Enfin, le dernier point de l’analyse de la délégation a trait aux collectivités d’outre-mer régies par l’article 74 de la Constitution. Au cours de son examen du projet de loi, la délégation s’est aperçue qu’aucune mesure du texte – à l’exception de l’institution d’une programmation pluriannuelle de l’énergie pour Saint-Pierre-et-Miquelon prévue à l’article 61 – ne les concernait. Bien entendu, ces collectivités bénéficient de l’autonomie en matière environnementale. Cependant, sans une aide spécifique, du fait de la fragilité de leurs finances publiques, elles ne pourront pas appliquer dans le cadre de leur réglementation locale, même si elles le souhaitent, les prescriptions édictées par le projet de loi.
Par conséquent, il a paru souhaitable à la délégation que le Gouvernement prévoit un plan spécifique d’accompagnement pour la Nouvelle-Calédonie, la Polynésie française et Wallis-et-Futuna permettant à ces trois collectivités territoriales d’appliquer les principaux dispositifs du projet de loi et tendant, tout particulièrement, à les faire bénéficier de la CSPE pour leurs productions locales. Un amendement à l’article 63 quinquies a été déposé à cet effet.
Pour conclure, on peut dire que le climat, spécialement le climat tropical, n’a pas toujours aidé les outre-mer au cours de leur histoire.

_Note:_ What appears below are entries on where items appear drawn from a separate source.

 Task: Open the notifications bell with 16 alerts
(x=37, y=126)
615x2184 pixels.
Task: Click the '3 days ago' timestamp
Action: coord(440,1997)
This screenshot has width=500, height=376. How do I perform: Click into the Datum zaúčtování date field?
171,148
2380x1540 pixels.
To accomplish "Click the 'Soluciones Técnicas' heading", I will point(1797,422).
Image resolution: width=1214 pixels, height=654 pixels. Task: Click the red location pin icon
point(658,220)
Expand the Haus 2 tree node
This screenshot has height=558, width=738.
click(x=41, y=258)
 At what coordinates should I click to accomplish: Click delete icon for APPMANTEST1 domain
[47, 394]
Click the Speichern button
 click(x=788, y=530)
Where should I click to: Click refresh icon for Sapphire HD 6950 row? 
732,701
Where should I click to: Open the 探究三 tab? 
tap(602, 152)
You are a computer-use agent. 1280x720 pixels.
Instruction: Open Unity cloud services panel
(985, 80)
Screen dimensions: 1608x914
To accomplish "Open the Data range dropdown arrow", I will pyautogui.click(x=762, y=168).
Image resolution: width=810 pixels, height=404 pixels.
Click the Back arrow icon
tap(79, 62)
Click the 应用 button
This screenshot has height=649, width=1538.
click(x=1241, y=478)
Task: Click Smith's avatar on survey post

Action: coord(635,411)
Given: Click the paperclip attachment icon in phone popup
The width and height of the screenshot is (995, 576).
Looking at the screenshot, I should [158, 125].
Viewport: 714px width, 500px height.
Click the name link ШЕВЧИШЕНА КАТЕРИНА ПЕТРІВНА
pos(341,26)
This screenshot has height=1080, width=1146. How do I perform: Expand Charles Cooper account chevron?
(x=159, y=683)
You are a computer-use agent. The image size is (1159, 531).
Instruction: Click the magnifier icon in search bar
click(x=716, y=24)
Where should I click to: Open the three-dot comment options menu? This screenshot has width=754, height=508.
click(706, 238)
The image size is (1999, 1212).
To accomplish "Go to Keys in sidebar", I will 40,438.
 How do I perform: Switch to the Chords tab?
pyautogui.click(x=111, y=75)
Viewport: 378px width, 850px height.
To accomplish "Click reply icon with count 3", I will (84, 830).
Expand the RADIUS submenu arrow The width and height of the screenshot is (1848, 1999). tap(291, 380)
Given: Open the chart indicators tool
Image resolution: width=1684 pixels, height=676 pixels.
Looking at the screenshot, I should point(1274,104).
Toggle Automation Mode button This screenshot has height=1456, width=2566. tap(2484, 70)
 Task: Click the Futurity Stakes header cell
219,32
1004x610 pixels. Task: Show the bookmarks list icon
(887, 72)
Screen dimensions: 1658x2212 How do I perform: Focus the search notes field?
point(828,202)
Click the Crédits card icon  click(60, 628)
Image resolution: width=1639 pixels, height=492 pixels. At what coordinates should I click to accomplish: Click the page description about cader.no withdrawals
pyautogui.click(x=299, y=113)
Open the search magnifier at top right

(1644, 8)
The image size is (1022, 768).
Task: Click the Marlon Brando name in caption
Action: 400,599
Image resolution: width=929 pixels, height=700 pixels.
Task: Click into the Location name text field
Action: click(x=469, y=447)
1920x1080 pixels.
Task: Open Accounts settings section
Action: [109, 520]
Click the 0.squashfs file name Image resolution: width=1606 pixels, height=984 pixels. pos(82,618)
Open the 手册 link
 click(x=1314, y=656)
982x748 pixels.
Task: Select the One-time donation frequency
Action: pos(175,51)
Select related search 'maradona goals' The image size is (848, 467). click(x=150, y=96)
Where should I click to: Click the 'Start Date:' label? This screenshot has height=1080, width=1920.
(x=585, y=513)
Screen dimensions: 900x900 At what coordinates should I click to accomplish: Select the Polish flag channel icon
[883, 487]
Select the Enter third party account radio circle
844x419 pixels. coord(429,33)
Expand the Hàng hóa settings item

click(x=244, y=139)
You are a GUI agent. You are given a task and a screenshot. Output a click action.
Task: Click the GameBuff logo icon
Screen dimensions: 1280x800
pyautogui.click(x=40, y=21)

Mais aujourd’hui, avec la transition énergétique, nous pouvons assister à un retournement au terme duquel les rigueurs du climat seraient transformées, grâce à l’ingéniosité humaine, en énergies renouvelables.
Madame la ministre, les outre-mer comptent bien sur vous pour les accompagner dans le cadre de ce changement de paradigme. (Applaudissements sur les bancs des groupes SRC et UDI.)